• **Recorded data**
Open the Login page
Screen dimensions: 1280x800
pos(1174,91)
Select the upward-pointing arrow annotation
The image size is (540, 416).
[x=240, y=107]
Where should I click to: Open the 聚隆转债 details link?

==

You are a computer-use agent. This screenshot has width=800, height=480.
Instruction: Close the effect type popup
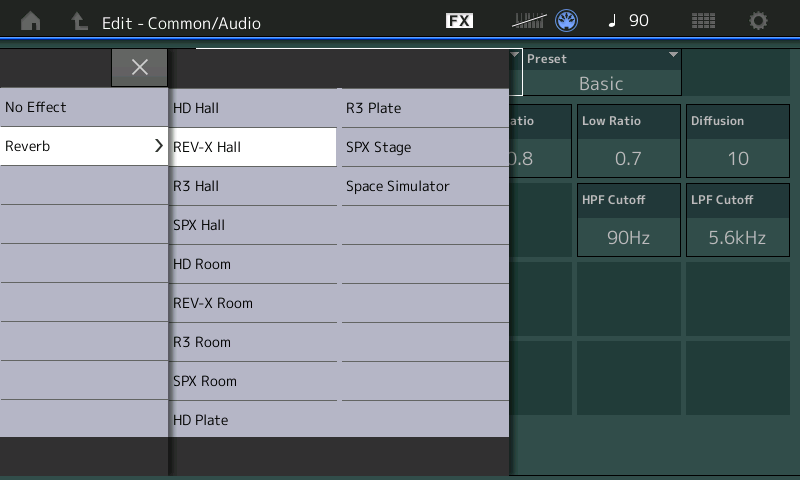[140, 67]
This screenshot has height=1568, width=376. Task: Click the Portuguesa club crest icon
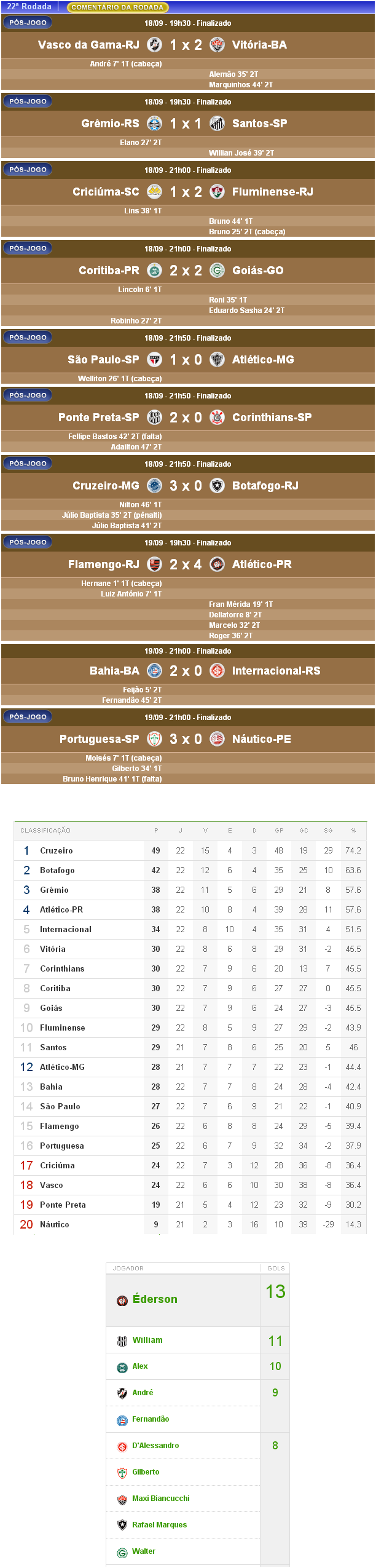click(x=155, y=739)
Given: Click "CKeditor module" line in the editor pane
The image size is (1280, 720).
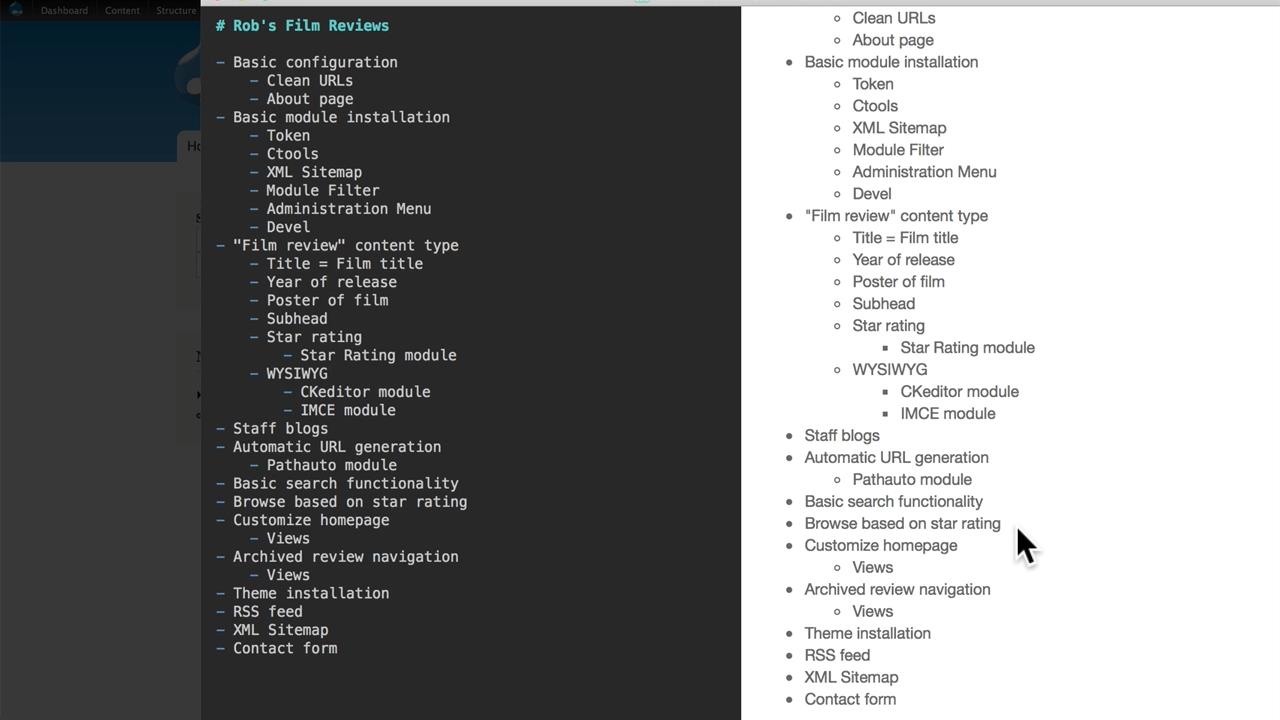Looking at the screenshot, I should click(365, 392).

* * *

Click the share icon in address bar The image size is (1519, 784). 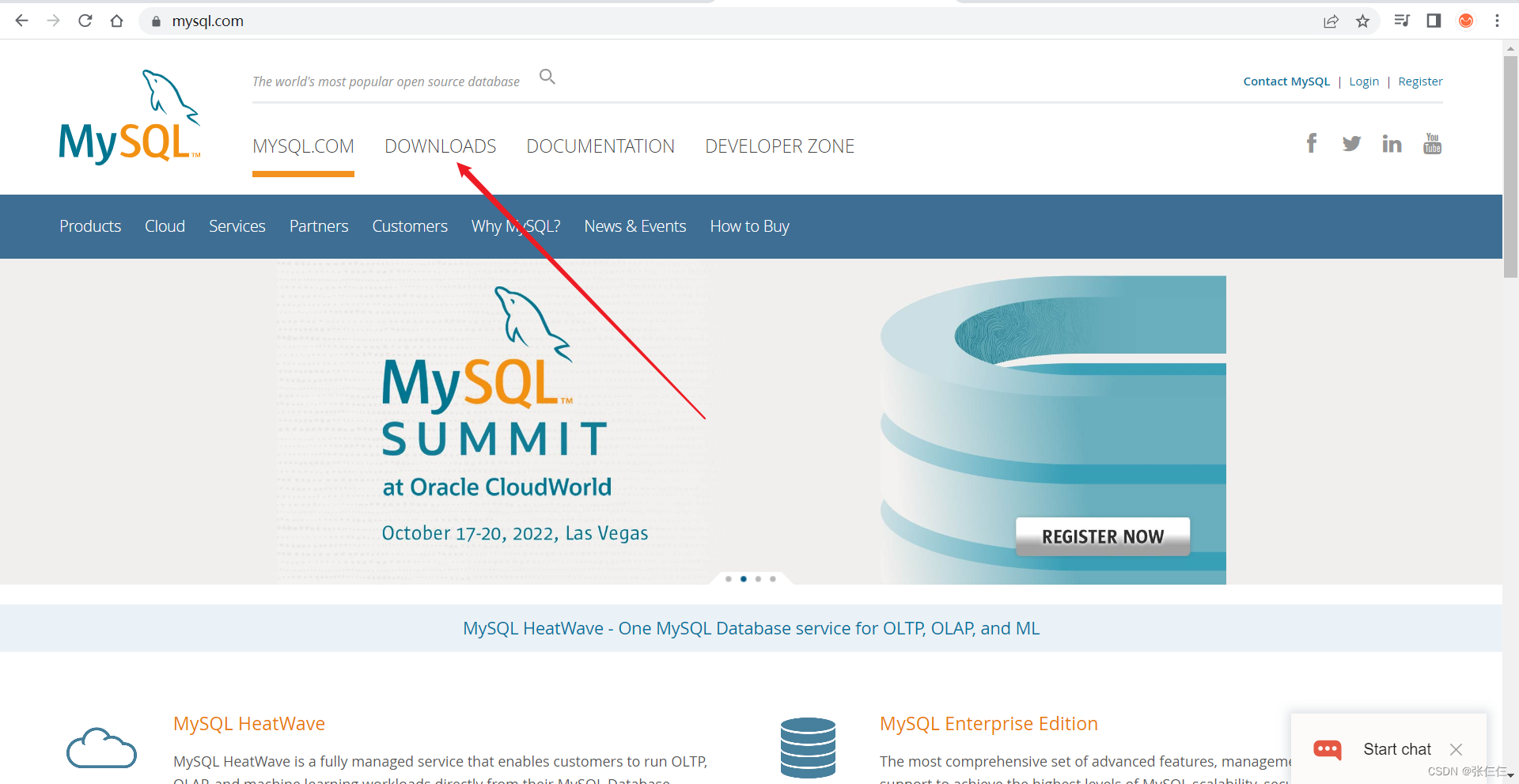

• **Aim**
Retype the lines starting with the one that contains "You are a computer-use" and ending with the one that contains "Looking at the", and leave out the pictures.

• **Complete response**
You are a computer-use agent. This screenshot has width=800, height=480.
Instruction: Close the effect type popup
[140, 67]
This screenshot has height=1568, width=376. Task: Click the Portuguesa club crest icon
click(x=155, y=739)
Given: Click "CKeditor module" line in the editor pane
The image size is (1280, 720).
Looking at the screenshot, I should click(365, 392).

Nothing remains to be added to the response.